# DIRECTIONS FOR THIS TASK:
Only the lines from the one bearing "Click the 清除缓存 trash button" through the end of the entries should be output, exactly as they stand, and pictures should be skipped.

(Collected data)
· · · · · · ·

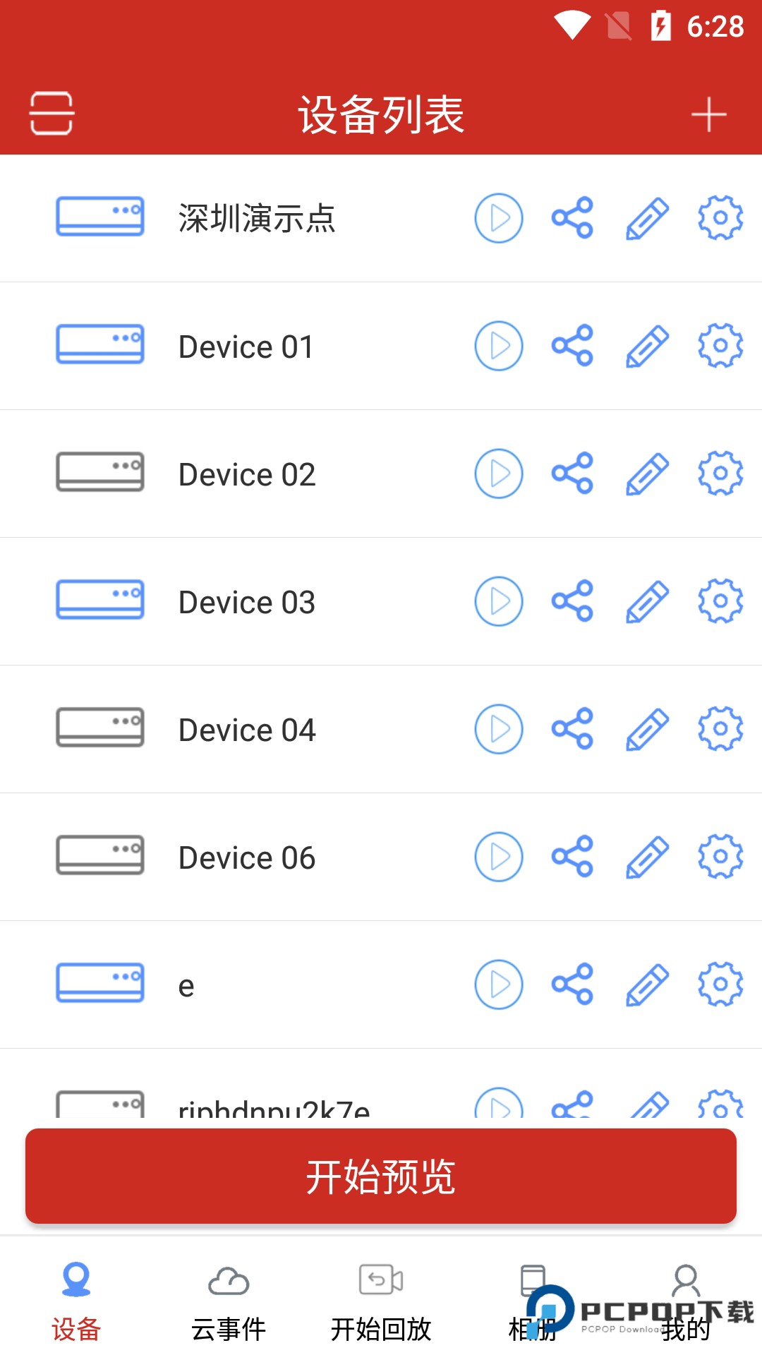The height and width of the screenshot is (1355, 762).
Task: Edit device named e with pencil icon
Action: pos(647,984)
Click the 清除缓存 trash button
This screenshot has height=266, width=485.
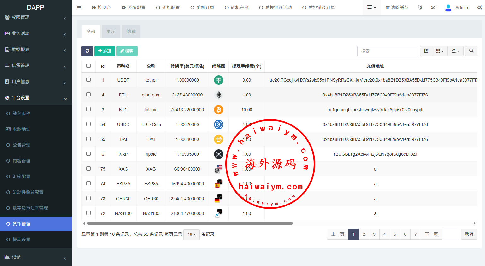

· · · · · · ·

# TASK RESULT:
Click the 清除缓存 trash button
This screenshot has height=266, width=485.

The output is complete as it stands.